Tuesday, August 21, 2007

Auto Immune Hemolytic Anemia

AIHA is the current problem - in addition to the CLL, of course. Dave has had some ups and downs the last few weeks, and he's due to start Chemo again tomorrow. But I'm not convinced that his blood counts are adequate (that he can withstand a round of chemo.) The doctor has been increasing his Prednisone, but based on his appearance, I have a feeling his counts are down again. He had more blood drawn this morning, so tomorrow morning, when we meet with the doctor, we'll know for sure.

Last week's blood work:
WBC - 3.5
RBC - 1.64
Hemaglobin - 6.8
Hematocrit - 20.3
MCV - 124
Platelets - 78
Seg Neuts - 3%
Lymphs - 97%

Thursday, August 2, 2007

More About Fatigue

(Dave has been feeling better the last couple of days, and his blood work is improving, too. In fact, he says he's got more energy now than at any time since his diagnosis. )

Chris Dwyer, of CLL Canada wrote this about CLL-related fatigue:

While my life changed drastically after my diagnosis, I did not think I would spend the next four years fighting in court to get disability payments from my government's 'safety net'. A battle I finally lost, due to an "old school" oncologist's statement that the severe fatigue I was experiencing was not linked in any way to CLL. In fact he considered me to be asymptomatic.

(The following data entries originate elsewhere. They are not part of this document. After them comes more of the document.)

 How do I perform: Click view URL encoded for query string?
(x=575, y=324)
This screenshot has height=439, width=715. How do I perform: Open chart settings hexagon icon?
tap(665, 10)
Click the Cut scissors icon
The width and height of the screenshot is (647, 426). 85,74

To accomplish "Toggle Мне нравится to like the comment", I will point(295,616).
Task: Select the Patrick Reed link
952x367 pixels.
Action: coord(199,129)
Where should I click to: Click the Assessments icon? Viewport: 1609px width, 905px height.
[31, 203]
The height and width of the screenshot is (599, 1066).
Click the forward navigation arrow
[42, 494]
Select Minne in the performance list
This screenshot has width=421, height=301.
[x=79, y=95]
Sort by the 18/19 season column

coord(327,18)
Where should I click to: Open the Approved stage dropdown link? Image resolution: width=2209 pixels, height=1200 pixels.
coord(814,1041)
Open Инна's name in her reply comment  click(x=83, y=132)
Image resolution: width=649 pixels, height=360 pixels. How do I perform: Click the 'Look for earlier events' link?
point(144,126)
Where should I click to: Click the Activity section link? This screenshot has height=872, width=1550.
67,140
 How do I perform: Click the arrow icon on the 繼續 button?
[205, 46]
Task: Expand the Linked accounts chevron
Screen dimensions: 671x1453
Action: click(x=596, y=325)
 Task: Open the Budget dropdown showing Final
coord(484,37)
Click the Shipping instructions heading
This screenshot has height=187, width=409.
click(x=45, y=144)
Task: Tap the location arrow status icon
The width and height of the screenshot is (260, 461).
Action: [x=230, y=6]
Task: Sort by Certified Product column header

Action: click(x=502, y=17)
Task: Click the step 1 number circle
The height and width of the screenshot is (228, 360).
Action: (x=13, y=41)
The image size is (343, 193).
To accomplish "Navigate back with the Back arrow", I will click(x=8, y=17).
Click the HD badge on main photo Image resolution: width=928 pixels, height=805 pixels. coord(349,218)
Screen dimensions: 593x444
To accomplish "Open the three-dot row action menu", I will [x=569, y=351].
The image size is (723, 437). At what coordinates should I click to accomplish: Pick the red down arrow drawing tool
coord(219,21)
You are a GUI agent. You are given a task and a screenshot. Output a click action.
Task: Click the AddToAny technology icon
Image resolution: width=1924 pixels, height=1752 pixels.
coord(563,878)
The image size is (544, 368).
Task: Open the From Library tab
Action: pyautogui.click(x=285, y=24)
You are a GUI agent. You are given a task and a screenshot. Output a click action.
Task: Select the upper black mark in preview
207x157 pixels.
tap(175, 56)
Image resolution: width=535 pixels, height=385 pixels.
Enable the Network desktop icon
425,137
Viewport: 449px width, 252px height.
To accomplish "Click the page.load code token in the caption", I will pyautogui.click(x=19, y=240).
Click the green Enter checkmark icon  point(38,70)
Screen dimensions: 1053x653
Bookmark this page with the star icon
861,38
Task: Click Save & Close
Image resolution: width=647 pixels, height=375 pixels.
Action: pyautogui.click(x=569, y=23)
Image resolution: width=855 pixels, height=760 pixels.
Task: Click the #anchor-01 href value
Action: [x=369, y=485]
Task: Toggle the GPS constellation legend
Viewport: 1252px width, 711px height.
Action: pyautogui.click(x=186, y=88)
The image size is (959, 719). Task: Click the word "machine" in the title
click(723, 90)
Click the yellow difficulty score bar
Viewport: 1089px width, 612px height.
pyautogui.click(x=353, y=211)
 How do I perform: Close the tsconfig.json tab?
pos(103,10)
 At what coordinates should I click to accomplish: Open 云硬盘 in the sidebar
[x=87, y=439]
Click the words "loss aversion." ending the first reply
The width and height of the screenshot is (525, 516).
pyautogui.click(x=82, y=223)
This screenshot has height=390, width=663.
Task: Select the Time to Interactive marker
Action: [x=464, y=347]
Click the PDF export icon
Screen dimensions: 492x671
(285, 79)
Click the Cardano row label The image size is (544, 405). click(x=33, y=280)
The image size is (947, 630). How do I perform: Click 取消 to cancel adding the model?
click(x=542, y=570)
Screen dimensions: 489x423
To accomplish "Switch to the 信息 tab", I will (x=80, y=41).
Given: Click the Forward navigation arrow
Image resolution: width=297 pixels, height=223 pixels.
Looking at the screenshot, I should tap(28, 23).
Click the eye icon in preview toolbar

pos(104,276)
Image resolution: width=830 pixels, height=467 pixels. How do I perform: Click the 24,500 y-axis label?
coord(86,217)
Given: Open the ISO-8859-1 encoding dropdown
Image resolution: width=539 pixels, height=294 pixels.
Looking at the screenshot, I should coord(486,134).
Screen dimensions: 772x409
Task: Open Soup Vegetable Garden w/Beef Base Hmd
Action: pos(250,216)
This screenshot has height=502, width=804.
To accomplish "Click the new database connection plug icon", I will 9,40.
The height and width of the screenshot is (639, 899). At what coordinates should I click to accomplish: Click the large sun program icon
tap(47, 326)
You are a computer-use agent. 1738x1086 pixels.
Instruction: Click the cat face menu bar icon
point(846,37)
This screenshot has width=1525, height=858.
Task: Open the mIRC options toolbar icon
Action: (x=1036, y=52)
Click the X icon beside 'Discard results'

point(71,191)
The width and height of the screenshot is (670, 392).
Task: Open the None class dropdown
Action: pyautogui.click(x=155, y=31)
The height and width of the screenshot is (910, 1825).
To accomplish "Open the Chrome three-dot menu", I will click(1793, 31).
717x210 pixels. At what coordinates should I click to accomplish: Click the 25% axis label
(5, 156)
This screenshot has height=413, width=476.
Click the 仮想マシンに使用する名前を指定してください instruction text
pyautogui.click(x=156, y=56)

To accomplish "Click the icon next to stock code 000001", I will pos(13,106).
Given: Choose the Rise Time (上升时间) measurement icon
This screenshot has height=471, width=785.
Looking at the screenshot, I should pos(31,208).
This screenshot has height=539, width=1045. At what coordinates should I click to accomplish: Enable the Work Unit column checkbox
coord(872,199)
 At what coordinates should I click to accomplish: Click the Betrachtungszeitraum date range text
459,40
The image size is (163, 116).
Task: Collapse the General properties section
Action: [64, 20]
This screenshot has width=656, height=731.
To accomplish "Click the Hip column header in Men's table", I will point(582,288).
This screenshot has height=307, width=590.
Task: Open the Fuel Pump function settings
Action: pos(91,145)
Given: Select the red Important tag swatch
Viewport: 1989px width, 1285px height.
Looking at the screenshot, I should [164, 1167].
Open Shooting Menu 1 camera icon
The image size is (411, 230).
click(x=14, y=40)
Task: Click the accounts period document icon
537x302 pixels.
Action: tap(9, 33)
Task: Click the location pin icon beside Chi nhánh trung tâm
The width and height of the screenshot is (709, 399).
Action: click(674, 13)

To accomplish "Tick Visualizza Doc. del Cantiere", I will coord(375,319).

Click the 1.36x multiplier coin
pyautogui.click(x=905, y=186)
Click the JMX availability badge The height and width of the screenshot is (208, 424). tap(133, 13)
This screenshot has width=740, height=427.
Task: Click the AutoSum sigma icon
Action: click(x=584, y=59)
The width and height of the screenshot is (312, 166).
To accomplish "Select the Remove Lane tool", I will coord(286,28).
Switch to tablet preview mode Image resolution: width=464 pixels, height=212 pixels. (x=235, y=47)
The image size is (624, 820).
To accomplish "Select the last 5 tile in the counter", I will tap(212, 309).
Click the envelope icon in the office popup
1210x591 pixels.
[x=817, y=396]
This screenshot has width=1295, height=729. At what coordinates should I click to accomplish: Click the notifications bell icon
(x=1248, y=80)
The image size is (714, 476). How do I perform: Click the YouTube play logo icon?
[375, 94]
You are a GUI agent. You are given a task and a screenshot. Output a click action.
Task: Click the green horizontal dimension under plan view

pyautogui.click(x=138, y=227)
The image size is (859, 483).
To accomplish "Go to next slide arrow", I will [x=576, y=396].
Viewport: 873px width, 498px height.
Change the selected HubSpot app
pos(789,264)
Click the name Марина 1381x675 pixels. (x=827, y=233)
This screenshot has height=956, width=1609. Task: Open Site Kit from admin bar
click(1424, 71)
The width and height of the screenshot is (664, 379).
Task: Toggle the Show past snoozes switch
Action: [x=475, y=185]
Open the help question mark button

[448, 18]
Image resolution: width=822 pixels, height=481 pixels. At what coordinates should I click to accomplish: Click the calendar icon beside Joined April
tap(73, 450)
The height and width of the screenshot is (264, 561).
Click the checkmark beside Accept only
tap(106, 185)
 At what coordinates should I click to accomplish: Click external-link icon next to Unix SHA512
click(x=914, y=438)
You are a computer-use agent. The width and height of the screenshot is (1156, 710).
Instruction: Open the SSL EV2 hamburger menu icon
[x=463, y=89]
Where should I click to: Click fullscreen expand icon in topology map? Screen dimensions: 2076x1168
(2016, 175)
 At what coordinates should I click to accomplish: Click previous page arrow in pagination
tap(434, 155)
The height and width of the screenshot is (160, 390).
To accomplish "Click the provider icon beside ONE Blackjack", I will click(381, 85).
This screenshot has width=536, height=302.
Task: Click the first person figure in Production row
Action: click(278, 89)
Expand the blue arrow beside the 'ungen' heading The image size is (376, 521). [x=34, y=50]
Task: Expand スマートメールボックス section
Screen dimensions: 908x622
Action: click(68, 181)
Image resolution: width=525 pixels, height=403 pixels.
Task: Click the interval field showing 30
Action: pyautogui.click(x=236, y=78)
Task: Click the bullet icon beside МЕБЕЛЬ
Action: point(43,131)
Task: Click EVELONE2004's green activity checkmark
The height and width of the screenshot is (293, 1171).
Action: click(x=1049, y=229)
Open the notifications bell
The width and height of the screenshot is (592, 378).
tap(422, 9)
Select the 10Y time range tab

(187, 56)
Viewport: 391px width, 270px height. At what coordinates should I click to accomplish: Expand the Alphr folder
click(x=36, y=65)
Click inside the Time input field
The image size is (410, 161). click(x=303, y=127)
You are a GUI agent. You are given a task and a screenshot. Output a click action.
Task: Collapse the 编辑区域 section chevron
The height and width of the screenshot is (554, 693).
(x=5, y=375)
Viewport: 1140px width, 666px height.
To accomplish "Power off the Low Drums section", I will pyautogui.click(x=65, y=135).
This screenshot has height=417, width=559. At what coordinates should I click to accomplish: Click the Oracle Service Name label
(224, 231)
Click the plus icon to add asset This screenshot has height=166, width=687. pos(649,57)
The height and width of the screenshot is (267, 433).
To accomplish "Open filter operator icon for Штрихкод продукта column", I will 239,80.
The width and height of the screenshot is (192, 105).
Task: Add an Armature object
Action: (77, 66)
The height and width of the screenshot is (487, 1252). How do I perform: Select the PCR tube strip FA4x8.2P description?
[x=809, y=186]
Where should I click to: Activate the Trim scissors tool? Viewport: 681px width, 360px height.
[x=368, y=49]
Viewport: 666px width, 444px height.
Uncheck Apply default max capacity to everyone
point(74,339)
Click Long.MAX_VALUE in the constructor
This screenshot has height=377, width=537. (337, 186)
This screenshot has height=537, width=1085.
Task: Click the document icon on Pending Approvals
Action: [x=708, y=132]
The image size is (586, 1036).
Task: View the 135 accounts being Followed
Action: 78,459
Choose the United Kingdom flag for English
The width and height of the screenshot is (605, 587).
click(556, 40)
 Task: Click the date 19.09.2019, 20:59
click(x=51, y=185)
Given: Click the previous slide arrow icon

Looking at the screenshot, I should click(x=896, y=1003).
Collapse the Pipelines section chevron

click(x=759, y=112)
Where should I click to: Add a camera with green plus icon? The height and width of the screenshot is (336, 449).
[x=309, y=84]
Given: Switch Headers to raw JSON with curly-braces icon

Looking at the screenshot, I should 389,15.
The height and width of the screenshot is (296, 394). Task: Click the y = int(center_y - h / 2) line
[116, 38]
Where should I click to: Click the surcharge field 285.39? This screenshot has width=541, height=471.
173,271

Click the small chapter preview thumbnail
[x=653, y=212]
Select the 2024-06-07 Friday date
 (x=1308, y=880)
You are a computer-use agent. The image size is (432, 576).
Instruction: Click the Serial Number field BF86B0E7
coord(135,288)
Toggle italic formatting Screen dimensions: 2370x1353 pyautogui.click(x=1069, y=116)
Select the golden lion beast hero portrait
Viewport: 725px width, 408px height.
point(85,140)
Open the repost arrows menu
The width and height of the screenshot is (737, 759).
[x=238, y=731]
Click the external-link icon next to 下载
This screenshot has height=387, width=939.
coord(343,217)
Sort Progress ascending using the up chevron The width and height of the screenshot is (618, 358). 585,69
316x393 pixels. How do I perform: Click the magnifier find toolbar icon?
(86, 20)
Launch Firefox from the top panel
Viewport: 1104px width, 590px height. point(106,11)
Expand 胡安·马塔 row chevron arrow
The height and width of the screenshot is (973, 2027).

Sometime later I took him to task to explain his position and after some excuses he backed down from his position and conceded there may be a link between fatigue and CLL. However the damage had been done in my case.

Later that year, I received a letter from Dr. Michael Keating, a leading CLL researcher at M.D. Anderson, as part of my court appeal. He concluded that CLL fatigue was certainly real for some CLL patients. But it is not fatigue like being tired. Rather the good B-cells in some patients sense that there are immature and malformed B-cells floating around and they set off an alarm to trigger the body's defence mechanisms. Remember how you felt the last time you had the flu or a bad cold? Tired and achy and just wanting to go to bed. Well for some of us with CLL we are 'stuck' in this condition. Finally we have a definite mechanism to explain why some CLL patients suffered from this mind numbing fatigue.